(TASK BRIEF)
Please write the next part of the article on gold as a growth asset or an insurance policy, picking up after its last sentence.

(TEXT FOR ANALYSIS)
╔══
Gold: Growth Asset or Insurance Policy?

Should investors own gold to capitalize on price increases, or hedge against the incoming recession? The answer may depend on monetary policy.

Markets at a Crossroads

Inflation has fallen from its peak, but remains stubbornly high. The question for gold investors is: will real yields (nominal yields minus inflation) start to stagnate or fall, or will the Fed’s tightening push them higher still?

The market is forecasting that real yields will soon begin to stall out or even drop. Such a shift would be welcome news for gold, as historically, the metal has thrived when real yields are falling.

However, the Fed has indicated that more rate hikes are required to win the battle against inflation. Federal Reserve Chair Jerome Powell has maintained a hawkish tone in all his recent public appearances, especially at this year’s Jackson Hole Economic Symposium on August 24-26.

Typically, this would be bad news for gold. But there is a caveat: If hawkish policy continues unabated, the risk of a downturn rises exponentially. The economy has proven surprisingly resilient over the last year and a half, but signals from the real estate and banking sectors show that the economy’s breaking point is closer than we would like to believe. If the economy does falter under further tightening, gold will become the go-to insurance policy like it did during the previous two recessions: the Global Financial Crisis and COVID-19.

Performance Update

The recent strength in the dollar has been weighing on gold:

Silver has been highly correlated with gold, though more volatile:

The ‘Wait and See’ Monetary Policy

CPI has leveled off to 3.2%, down from 9.1% in April 2022. This is still far above the Fed’s target of 2%, and some policymakers believe knocking the inflation down the final peg will be the most challenging episode of their 3-year long battle.

Powell noted that the Fed is, “navigating by the stars under cloudy skies.” Of course, that is the nature of monetary policy: trying to control an infinitely complex system with blunt instruments. The Fed is keeping purposefully tight-lipped about their next policy move, only indicating that it will be data driven and that they will proceed with caution. Powell’s vague remarks haven’t spooked investors yet.

In The Clear From Recession?

So far the Fed’s extreme rate hikes have managed to avoid financial catastrophe… if we ignore some of the largest bank failures in history earlier this year. Many thought defeating inflation would require a painful recession, but such fears have yet to materialize.

Does that mean we’ve had our soft landing and are in the clear from a deeper recession?
╚══
(DATASET ENTRIES)
╔══
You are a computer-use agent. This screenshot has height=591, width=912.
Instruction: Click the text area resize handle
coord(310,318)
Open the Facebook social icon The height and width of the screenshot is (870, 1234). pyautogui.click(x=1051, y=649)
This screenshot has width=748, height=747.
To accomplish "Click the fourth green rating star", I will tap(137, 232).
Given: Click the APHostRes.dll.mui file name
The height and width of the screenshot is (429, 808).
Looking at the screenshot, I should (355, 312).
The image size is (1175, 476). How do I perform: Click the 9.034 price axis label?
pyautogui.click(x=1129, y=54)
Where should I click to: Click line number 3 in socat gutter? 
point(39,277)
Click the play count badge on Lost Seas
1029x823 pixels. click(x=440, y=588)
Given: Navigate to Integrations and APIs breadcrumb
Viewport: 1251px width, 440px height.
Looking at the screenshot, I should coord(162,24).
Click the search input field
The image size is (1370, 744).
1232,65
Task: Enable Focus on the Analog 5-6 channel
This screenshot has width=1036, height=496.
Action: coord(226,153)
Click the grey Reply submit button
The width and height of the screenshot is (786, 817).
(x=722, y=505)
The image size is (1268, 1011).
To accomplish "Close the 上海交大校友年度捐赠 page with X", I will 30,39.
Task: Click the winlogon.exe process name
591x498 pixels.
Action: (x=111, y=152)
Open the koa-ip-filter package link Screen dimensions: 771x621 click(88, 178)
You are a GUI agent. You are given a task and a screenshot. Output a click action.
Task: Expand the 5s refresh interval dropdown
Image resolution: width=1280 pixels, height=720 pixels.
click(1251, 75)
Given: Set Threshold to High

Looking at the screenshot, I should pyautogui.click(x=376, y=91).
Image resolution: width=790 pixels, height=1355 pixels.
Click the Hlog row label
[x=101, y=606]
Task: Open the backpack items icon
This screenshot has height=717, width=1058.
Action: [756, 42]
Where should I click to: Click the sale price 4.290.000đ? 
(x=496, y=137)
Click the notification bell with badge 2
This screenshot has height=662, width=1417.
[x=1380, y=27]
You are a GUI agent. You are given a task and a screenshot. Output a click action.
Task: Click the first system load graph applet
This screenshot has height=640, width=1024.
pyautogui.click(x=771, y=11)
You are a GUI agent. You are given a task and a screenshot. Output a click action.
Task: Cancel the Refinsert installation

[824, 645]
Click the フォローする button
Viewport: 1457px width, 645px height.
╚══
(EXERCISE OUTPUT)
No. The economy takes years, even decades, to fully adjust to monetary policy decisions.

The truth is, the United States has never seen such drastic loosening as we did during COVID-19, and such drastic tightening that we have seen from early 2022 until now. Fifty years from now, people will likely look back in astonishment at today’s policies.

The question remains: What will they remember as the consequences of the money printing whipsaw? Another Great Recession? An inflationary spiral? Neither?

Real Estate Canary in the Coal Mine

Right now, all eyes are on the commercial real estate sector.

The health of the economy is heavily tied to the health of banks, and the health of banks is heavily tied to commercial real estate.

In the low interest-rate environment, banks looked to safe bets to shore up profits — namely loans to buy commercial real estate. So, they drastically increased their exposure to commercial real estate over the last decade. Recent rate hikes have now sent the sector into a meltdown.

According to the Wall Street Journal: “The banks are in danger of setting off a doom-loop scenario where losses on the loans trigger banks to cut lending, which leads to further drops in property prices and yet more losses.”

The Vanguard Real Estate ETF (VNQ) has fallen over 30% from its peak in December 2021. During the 2008 Global Financial Crisis, the index fell 77% from peak to trough.

Real estate prices have much further to fall before we see a “buyers’ market” again.

If further substantial rate hikes become necessary, the repercussions on banks, real estate, and corporations would likely be markedly more severe than the challenges witnessed in the past year. If this relentless tightening trajectory continues, the ensuing recession could catalyze a mass move away from risk assets and toward safe havens like gold.